◆ PROBLEM TO SOLVE: Output the lines starting at the line containing "Given: Enable Display" and ending at the line containing "Click the Git commit checkmark icon", reproducing each one unchanged.

◆ PROVIDED ENTRIES:
══════════════════════════════

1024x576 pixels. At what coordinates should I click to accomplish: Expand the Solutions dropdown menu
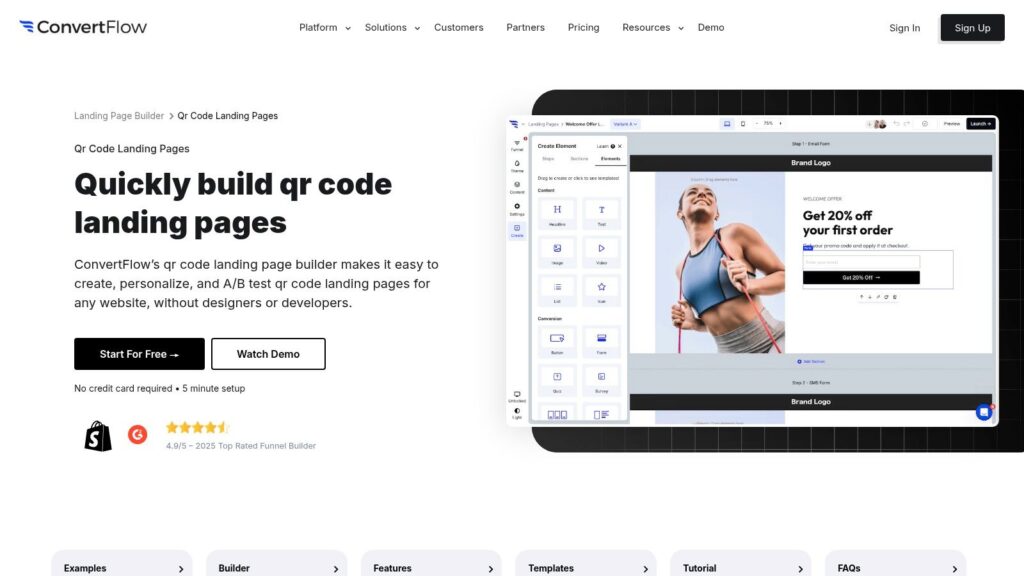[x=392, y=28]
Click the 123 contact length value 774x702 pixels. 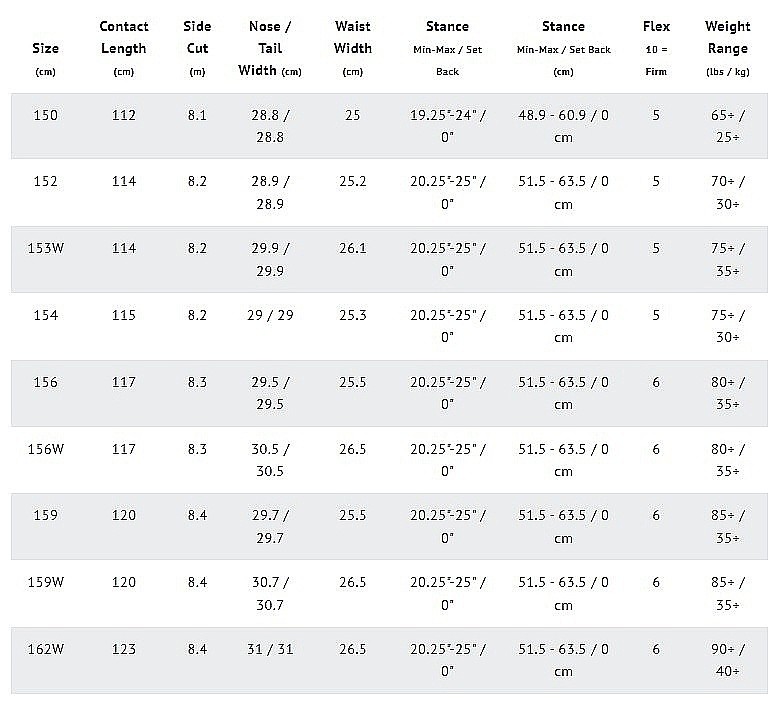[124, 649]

══════════════════════════════

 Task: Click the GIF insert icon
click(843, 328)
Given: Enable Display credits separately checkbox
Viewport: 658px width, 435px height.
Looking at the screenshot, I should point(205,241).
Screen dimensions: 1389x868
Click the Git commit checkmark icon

══════════════════════════════

◆ ANSWER IN FULL:
Given: Enable Display credits separately checkbox
Viewport: 658px width, 435px height.
Looking at the screenshot, I should point(205,241).
Screen dimensions: 1389x868
Click the Git commit checkmark icon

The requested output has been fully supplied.